▶ [Work item]:
For the records below, print the lines from the line with "Privacy Policy (968, 2117)" through the line with "जां (781, 505)" exactly as written; include both end lines and exclude the rest.

▶ [Raw data]:
══════════════════════════════

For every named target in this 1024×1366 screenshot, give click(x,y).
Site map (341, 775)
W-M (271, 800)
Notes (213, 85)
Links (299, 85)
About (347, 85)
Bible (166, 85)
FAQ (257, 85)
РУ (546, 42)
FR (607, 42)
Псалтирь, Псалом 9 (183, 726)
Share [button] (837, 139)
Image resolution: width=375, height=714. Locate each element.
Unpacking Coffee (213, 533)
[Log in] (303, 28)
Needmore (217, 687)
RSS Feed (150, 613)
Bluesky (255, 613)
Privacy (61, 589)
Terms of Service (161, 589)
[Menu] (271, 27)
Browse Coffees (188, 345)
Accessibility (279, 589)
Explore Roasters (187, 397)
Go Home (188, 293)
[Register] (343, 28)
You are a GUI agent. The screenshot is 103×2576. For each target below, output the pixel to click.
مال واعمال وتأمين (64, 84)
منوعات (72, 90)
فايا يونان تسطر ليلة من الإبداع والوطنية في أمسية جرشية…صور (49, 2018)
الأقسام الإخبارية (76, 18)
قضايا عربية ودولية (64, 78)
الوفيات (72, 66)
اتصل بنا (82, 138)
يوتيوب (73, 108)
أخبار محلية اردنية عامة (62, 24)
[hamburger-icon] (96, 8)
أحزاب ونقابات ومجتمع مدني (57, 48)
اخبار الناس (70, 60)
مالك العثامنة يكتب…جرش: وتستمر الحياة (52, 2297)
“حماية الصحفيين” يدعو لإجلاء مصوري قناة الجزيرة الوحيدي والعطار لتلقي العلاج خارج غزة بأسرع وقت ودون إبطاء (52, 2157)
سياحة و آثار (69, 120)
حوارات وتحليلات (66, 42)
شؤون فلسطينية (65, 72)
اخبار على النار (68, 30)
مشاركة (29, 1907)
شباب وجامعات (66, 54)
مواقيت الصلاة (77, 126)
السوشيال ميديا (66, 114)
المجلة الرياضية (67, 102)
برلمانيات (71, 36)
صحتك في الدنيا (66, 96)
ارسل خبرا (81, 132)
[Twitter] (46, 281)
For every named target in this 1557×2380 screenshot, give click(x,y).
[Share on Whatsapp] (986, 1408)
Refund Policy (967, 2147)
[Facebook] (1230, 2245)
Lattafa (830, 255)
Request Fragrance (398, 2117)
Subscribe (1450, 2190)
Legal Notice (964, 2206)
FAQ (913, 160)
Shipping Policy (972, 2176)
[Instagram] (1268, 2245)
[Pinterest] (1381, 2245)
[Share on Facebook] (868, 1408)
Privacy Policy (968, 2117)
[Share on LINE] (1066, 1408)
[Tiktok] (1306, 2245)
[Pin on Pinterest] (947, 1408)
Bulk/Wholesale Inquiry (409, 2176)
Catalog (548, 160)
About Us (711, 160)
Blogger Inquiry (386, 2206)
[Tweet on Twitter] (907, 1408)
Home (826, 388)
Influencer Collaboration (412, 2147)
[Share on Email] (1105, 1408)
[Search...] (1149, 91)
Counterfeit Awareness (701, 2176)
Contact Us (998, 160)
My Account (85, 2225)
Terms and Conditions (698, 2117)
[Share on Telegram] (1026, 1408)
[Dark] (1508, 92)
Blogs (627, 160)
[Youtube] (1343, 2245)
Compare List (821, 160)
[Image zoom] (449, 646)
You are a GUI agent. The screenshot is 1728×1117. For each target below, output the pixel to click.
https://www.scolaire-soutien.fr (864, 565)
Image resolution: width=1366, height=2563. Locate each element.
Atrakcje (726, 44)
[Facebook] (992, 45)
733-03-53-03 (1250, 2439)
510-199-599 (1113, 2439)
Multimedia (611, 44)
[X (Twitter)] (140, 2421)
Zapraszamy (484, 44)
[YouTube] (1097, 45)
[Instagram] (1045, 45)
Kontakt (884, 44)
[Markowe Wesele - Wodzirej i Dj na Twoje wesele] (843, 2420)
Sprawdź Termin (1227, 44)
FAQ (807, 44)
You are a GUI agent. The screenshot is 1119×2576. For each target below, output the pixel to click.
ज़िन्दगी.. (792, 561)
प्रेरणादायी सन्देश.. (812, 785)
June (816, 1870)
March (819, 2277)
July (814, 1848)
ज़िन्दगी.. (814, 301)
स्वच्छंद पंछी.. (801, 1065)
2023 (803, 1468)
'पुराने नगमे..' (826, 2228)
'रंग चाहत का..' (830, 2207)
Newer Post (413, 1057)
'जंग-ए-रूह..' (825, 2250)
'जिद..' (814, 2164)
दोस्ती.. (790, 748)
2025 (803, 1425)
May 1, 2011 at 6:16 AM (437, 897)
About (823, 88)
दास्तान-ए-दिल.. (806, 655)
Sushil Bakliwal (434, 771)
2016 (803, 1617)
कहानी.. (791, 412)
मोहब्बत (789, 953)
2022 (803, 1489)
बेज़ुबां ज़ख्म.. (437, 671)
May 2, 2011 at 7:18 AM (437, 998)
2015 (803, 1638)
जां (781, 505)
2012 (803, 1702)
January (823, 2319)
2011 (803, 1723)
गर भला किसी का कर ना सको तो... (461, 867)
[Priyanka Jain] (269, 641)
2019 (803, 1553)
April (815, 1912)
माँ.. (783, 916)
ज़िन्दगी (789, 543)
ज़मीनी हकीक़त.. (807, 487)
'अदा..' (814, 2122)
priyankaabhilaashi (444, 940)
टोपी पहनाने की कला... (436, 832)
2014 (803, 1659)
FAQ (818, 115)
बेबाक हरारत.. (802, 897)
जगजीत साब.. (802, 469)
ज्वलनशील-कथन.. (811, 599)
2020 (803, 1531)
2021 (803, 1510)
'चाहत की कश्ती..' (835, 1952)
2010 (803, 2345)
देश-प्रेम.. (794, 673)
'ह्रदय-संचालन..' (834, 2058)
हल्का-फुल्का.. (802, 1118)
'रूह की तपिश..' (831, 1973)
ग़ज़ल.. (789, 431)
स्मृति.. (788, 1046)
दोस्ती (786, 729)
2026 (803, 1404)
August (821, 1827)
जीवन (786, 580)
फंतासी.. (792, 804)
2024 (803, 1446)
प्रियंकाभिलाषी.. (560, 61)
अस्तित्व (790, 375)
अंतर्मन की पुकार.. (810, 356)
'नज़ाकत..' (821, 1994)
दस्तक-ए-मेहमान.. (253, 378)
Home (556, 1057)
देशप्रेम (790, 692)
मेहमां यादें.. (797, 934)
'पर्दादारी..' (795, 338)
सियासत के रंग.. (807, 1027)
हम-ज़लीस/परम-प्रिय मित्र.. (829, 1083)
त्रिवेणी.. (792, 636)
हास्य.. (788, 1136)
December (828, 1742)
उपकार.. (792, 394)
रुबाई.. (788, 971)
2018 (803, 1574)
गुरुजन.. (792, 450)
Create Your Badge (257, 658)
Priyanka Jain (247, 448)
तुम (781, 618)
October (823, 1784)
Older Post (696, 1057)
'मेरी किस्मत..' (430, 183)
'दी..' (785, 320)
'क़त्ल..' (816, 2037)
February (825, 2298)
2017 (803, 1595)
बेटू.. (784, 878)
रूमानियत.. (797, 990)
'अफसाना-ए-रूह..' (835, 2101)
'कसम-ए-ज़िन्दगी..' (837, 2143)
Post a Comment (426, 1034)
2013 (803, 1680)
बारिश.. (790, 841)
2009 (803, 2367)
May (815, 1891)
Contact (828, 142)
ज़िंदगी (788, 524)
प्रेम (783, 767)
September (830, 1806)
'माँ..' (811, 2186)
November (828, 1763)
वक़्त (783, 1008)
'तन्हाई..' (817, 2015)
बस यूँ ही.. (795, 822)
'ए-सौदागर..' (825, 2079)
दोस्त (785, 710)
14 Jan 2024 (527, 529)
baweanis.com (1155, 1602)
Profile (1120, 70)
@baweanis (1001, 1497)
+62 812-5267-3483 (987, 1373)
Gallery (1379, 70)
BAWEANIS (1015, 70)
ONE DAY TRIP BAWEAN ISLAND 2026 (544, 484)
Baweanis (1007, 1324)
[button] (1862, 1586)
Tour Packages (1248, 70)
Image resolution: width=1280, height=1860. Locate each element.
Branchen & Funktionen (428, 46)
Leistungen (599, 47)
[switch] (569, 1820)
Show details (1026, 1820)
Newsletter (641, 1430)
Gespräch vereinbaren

══════════════════════════════

▶ [Finished exercise]:
Privacy Policy (968, 2117)
[Share on LINE] (1066, 1408)
[Tiktok] (1306, 2245)
[Pin on Pinterest] (947, 1408)
Bulk/Wholesale Inquiry (409, 2176)
Catalog (548, 160)
About Us (711, 160)
Blogger Inquiry (386, 2206)
[Tweet on Twitter] (907, 1408)
Home (826, 388)
Influencer Collaboration (412, 2147)
[Share on Email] (1105, 1408)
[Search...] (1149, 91)
Counterfeit Awareness (701, 2176)
Contact Us (998, 160)
My Account (85, 2225)
Terms and Conditions (698, 2117)
[Share on Telegram] (1026, 1408)
[Dark] (1508, 92)
Blogs (627, 160)
[Youtube] (1343, 2245)
Compare List (821, 160)
[Image zoom] (449, 646)
You are a GUI agent. The screenshot is 1728×1117. For each target below, output the pixel to click.
https://www.scolaire-soutien.fr (864, 565)
Image resolution: width=1366, height=2563. Locate each element.
Atrakcje (726, 44)
[Facebook] (992, 45)
733-03-53-03 (1250, 2439)
510-199-599 (1113, 2439)
Multimedia (611, 44)
[X (Twitter)] (140, 2421)
Zapraszamy (484, 44)
[YouTube] (1097, 45)
[Instagram] (1045, 45)
Kontakt (884, 44)
[Markowe Wesele - Wodzirej i Dj na Twoje wesele] (843, 2420)
Sprawdź Termin (1227, 44)
FAQ (807, 44)
You are a GUI agent. The screenshot is 1119×2576. For each target below, output the pixel to click.
ज़िन्दगी.. (792, 561)
प्रेरणादायी सन्देश.. (812, 785)
June (816, 1870)
March (819, 2277)
July (814, 1848)
ज़िन्दगी.. (814, 301)
स्वच्छंद पंछी.. (801, 1065)
2023 (803, 1468)
'पुराने नगमे..' (826, 2228)
'रंग चाहत का..' (830, 2207)
Newer Post (413, 1057)
'जंग-ए-रूह..' (825, 2250)
'जिद..' (814, 2164)
दोस्ती.. (790, 748)
2025 (803, 1425)
May 1, 2011 at 6:16 AM (437, 897)
About (823, 88)
दास्तान-ए-दिल.. (806, 655)
Sushil Bakliwal (434, 771)
2016 (803, 1617)
कहानी.. (791, 412)
मोहब्बत (789, 953)
2022 (803, 1489)
बेज़ुबां ज़ख्म.. (437, 671)
May 2, 2011 at 7:18 AM (437, 998)
2015 (803, 1638)
जां (781, 505)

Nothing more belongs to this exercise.